Inter-generational and trans-generational trauma
The first pathway is the powerful mechanism of the trans-generational transmission of abuse, neglect and trauma. Maryam routinely works with family systems and sees how the roots of trauma sometimes trace back 3-4 generations. Violent fathers have violent parents, who had violent parents themselves. We’ve had cases where the effects of trauma can be traced back to the generation that saw the horrors of the India-Pakistan partition, unconsciously passing this on to a third generation today. The trans-generational transmission of trauma is well-documented in holocaust survivors and how that may have physically transformed the neurobiology of even their great grand-children. In this type of work, we help our clients heal from this painful family legacy. We support them to act as a barrier that protects the next generation from this harm. We witness the heroism of people containing their own trauma so that the pain ends there, and the family’s legacy can take a new path.
Seeking therapy and a support system
The second pathway is what we notice in our therapy room. For us, one of the core tasks in therapy is to bring the two narratives closer. This is done by helping clients like Amna and Bilal see the other person’s experience as equally real. We help them acknowledge the other person’s narrative, even if they can’t immediately accept it. One way this space of understanding is created is by helping these individuals see each other outside of their traditional roles and responsibilities of a ‘father’ and ‘daughter’. We would help Bilal to see his daughter as a normal 16-year-old ─ entitled to make mistakes and deserving autonomy and protection. Once he recognises and deals with the fears that originated from the early relationships in his life, he will see his daughter as a human being and not a threat waiting to materialise.
If Amna goes alone for help from a therapist, we would try to include the parents, siblings, school, grandparents etc. to explore opportunities for growth in her surrounding social system. Once the child feels heard and seen in therapy, some of her ‘problematic behaviour’ is soothed. Family therapy (where all members attend a single session) often helps bring these narratives closer, and to re-negotiate boundaries in the family.
Meaning and purpose
The third pathway is when a family like Bilal and Amna’s isn’t lucky enough to have a timely intervention from a professional. Maryam and I put together some 80 sub-categories covering adverse family and personal circumstances and asked ourselves the profound question, “how did these courageous human beings recover from this?” We continued to review the rich narratives of the hundreds of men and women we’ve worked with over the years. We found that people often reconnected with themselves and life to find meaning and purpose. Some found it in the serving of another person, a cause important to them, in loving, or creating work; others found it in raising a good family and ending the cycle of violence; yet others found it in seeing the world, and beginning to see its expanse and the possibilities within. These meaningful things help people move past the most dehumanising effects of abuse, death, neglect and adversity.

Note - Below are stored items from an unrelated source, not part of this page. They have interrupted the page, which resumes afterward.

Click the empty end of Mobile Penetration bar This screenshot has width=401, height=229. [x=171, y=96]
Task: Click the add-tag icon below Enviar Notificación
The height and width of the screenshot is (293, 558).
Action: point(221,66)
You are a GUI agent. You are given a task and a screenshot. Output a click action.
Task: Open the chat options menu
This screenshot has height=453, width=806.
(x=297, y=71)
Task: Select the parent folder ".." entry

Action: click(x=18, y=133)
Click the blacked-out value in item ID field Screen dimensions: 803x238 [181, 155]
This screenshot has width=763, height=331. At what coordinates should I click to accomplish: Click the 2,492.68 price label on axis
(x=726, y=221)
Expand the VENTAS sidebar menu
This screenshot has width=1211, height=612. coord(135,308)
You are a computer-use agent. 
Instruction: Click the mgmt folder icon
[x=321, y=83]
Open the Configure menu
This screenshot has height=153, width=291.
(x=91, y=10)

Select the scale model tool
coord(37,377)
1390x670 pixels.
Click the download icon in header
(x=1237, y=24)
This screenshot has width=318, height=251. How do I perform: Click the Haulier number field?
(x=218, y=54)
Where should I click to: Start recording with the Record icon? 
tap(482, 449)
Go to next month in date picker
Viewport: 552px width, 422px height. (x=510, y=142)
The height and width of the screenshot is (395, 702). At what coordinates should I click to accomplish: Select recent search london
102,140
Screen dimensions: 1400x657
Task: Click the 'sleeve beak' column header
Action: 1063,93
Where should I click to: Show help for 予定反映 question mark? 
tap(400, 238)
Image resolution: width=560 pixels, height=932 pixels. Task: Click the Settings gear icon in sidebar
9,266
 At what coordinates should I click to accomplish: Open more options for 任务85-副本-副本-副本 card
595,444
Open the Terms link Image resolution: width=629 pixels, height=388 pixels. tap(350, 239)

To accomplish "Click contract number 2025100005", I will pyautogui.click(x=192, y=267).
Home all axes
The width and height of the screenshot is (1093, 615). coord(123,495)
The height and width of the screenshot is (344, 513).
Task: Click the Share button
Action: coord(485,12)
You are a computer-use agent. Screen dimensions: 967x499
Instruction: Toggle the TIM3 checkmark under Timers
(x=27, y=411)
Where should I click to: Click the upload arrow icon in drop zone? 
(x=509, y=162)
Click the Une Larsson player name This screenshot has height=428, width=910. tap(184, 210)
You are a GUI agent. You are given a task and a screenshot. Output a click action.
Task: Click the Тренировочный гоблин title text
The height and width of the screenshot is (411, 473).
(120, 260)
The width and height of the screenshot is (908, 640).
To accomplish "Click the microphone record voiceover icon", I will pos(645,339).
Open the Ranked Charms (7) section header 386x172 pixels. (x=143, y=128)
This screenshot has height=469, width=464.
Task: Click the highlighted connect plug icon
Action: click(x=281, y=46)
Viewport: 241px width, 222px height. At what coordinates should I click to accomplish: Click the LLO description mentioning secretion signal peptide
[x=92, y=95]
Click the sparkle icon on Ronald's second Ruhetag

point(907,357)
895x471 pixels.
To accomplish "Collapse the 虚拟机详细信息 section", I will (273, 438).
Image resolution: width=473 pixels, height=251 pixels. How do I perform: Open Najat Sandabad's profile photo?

A kind word can make a big difference
We also noticed how the lives of such individuals could be steered by the kind presence of someone outside the system. One kind word from a stranger, a gentle look, a compliment, human touch, asking another “how’re you doing?”, “I’m interested”, “tell me about yourself” and empathising with another’s pain, transforms and changes it. Despite the conventional wisdom being that only parents can steer the course of a child’s life, we saw how it only takes that one parent (not always two), or that teacher, counsellor, uncle, or grandparent’s kindness or attention to save a child.
“To build children you must first be built yourself. Otherwise, you’ll seek children out of animal needs, or loneliness, or to patch the holes in yourself. Your task as a parent is to produce not another self, another Josef, but something higher. It’s to produce a creator.”